Monitoring minuscule mechanical signals, both in magnitude and direction, is imperative in many application scenarios, e.g., structural health monitoring and robotic sensing systems. However, the piezoelectric sensor struggles to satisfy the requirements for directional recognition due to the limited piezoelectric coefficient matrix, and achieving sensitivity for detecting micrometer-scale deformations is also challenging. Herein, we develop a vector sensor composed of lead zirconate titanate-electronic grade glass fiber composite filaments with oriented arrangement, capable of detecting minute anisotropic deformations. The as-prepared vector sensor can identify the deformation directions even when subjected to an unprecedented nominal strain of 0.06%, thereby enabling its utility in accurately discerning the 5 μm-height wrinkles in thin films and in monitoring human pulse waves. The ultra-high sensitivity is attributed to the formation of porous ferroelectret and the efficient load transfer efficiency of continuous lead zirconate titanate phase. Additionally, when integrated with machine learning techniques, the sensor’s capability to recognize multi-signals enables it to differentiate between 10 types of fine textures with 100% accuracy. The structural design in piezoelectric devices enables a more comprehensive perception of mechanical stimuli, offering a novel perspective for enhancing recognition accuracy.
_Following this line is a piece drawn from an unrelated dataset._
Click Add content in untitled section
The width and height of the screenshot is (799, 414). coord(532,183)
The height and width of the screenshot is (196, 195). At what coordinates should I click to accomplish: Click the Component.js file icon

在许多应用场景中，监测微小的机械信号（包括幅度和方向）是必不可少的，例如结构健康监测和机器人传感系统。然而，由于压电系数矩阵有限，压电传感器难以满足方向识别的要求，并且实现检测微米级变形的灵敏度也具有挑战性。在此，我们开发了一种由锆钛酸铅-电子级玻璃纤维复合丝组成的矢量传感器，具有定向排列，能够检测微小的各向异性变形。即使受到前所未有的 0.06% 的标称应变，所制备的矢量传感器也可以识别变形方向，从而使其能够准确识别薄膜中 5 μm 高的皱纹和监测人体脉搏波。超高灵敏度归因于多孔铁驻极体的形成和连续锆钛酸铅相的高效负载传递效率。此外，当与机器学习技术集成时，传感器识别多信号的能力使其能够以 100% 的准确率区分 10 种类型的精细纹理。压电器件的结构设计能够更全面地感知机械刺激，为提高识别精度提供了新的视角。